EXCERPTED PASSAGE:
────────

Other -  van with wheelchair lift, pick up truck, Emily rising from the floor = wire work?
Comments -  Pg 6: "I think she's dead" "Sit her up" "I'm okay". LOL! Turn off your program's dialog (CONT'D) feature. "Treasure of the Devil’s Eel" needs to be set up much earlier. Page 11 just got all waaay too confusing about the no twin sister stuff. Dialog gets a wee expositional. And with the physical violence in this I'm gonna kick this up to PG-13
Posted by: leitskev, October 29th, 2011, 6:12pm; Reply: 16
Good things here, and a few that were tough sells. First the good: I loved the character intro's. That's how it's done! Great example for others.

I liked the initial twist, where the diary was a fake and a plant to draw out the killer. Great idea.

I was mildly troubled by the predictability of Hicks being the killer. I can live with it, but it would be nice if the killer wasn't just another version of "the butler did it".

Having Erin be a ghost all along, I don't know about that. That makes her more undead than ghost. She can plant diaries, join ghost hunter teams, and so on. Maybe it would be better to have Erin be just someone possessed by the ghost of Emma.

Very well written, a nice attempt at catching the audience off guard.
Posted by: Breanne Mattson, October 29th, 2011, 6:27pm; Reply: 17
Hey everyone,

Thanks for reading and commenting.

A lot of the issues brought up were addressed in the original script, like Tim’s attitude. It was 18 pages and growing. I had to cut it down to 12. It lost a little in the process but something had to go.

────────

RECORDS SUPPLIED:
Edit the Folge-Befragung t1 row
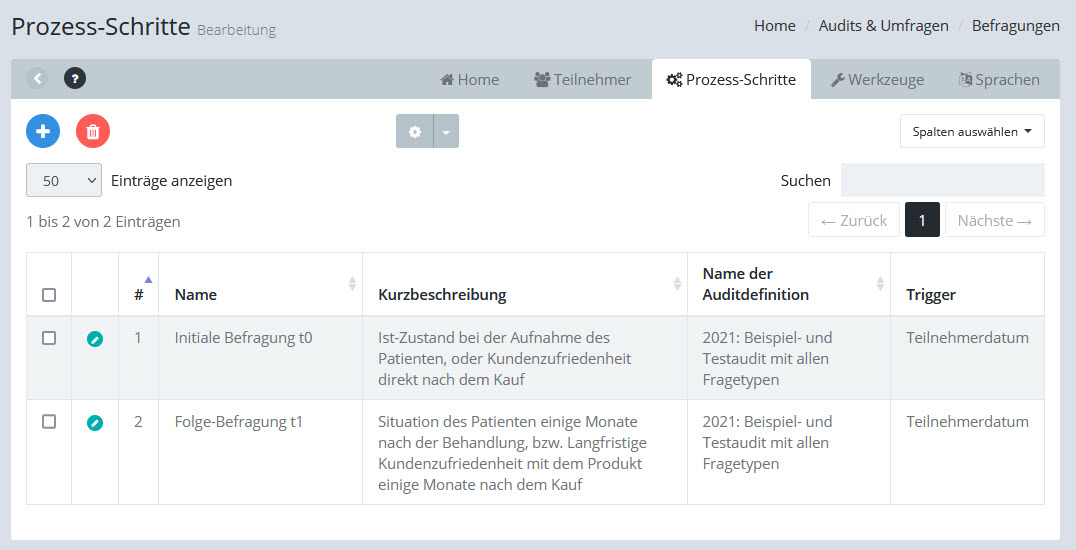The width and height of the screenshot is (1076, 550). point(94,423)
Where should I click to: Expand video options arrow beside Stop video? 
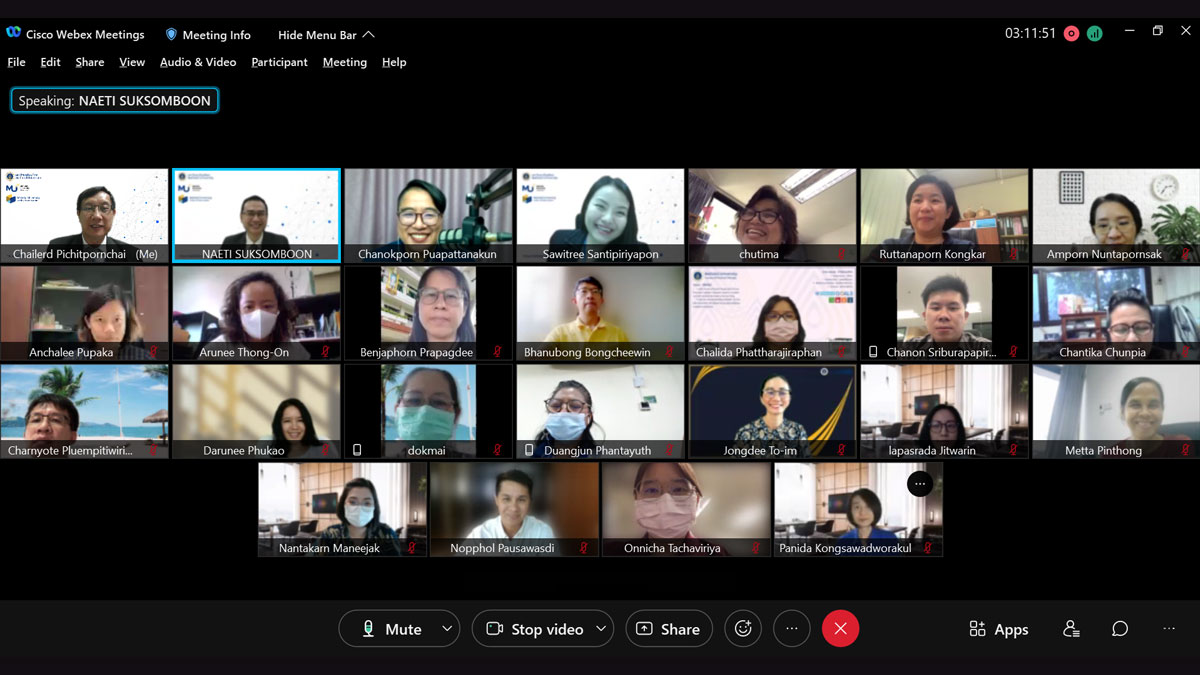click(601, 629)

────────

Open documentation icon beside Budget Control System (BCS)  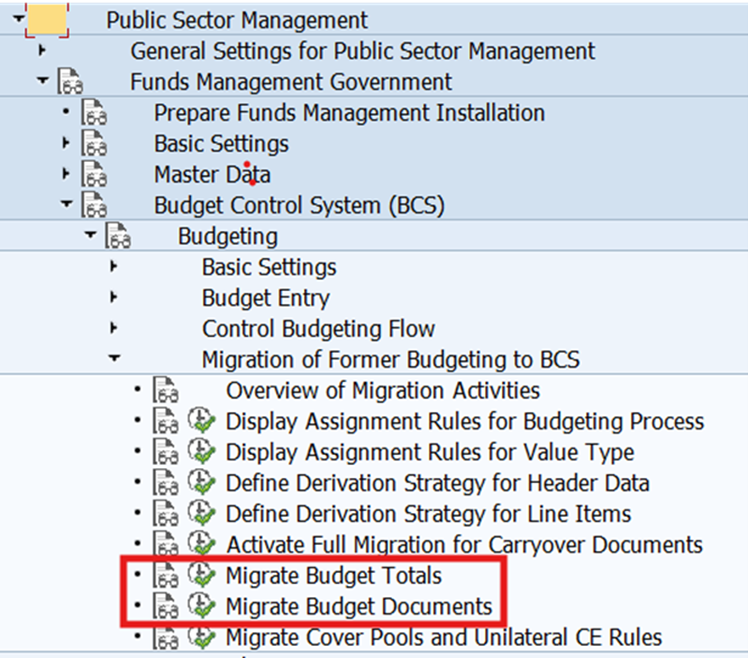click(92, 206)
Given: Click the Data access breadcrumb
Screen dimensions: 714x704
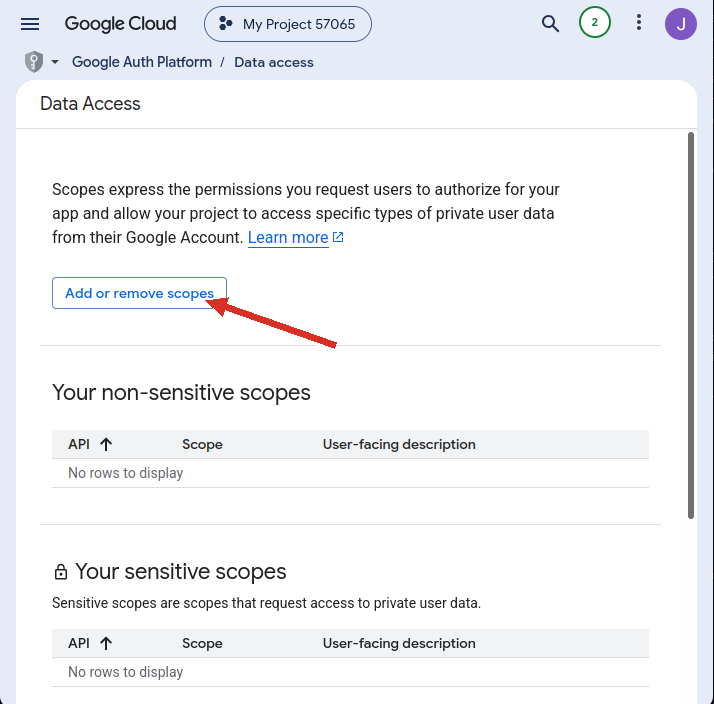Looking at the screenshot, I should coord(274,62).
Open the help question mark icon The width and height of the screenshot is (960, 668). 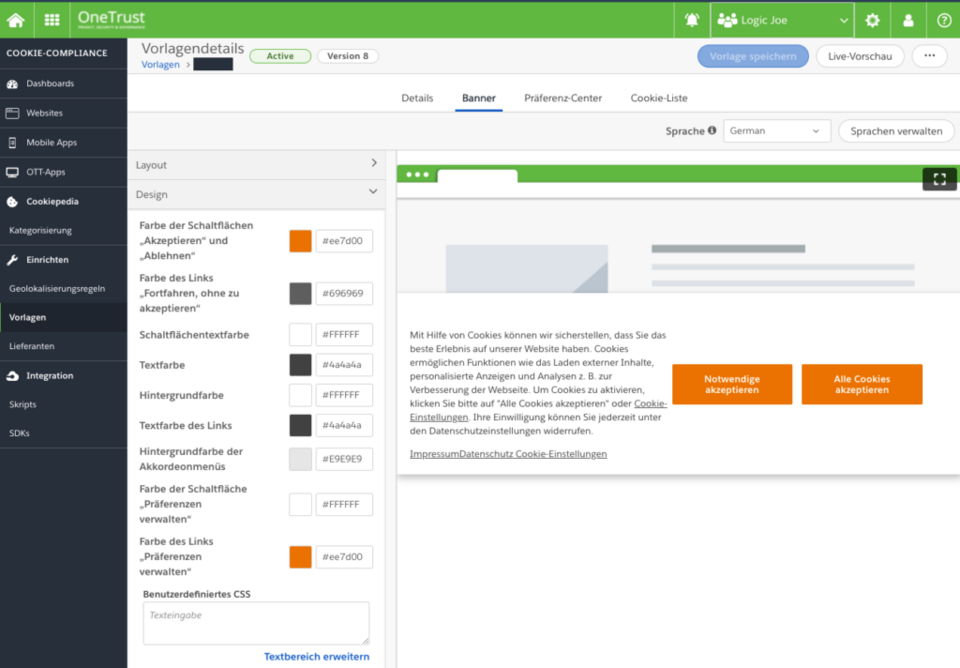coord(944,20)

────────

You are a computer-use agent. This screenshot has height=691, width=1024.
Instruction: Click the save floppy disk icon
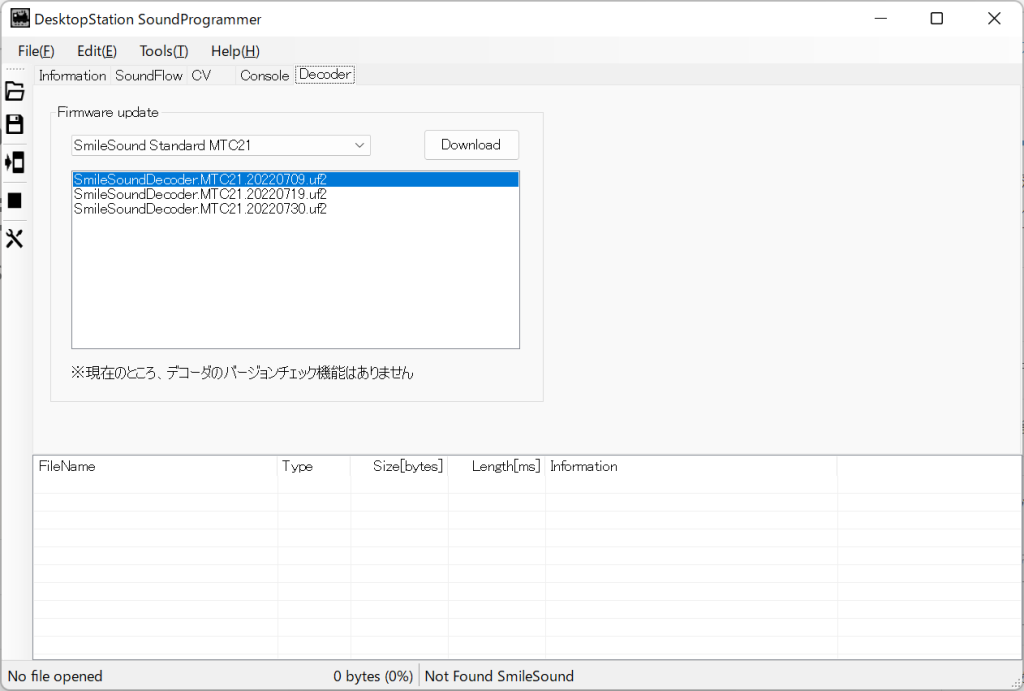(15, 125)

────────

EXERCISE REQUIREMENTS:
Repeat the forum comments on the script word for word, starting with "Thanks for reading" and going on through "something had to go.".

FINISHED ANSWER:
Thanks for reading and commenting.

A lot of the issues brought up were addressed in the original script, like Tim’s attitude. It was 18 pages and growing. I had to cut it down to 12. It lost a little in the process but something had to go.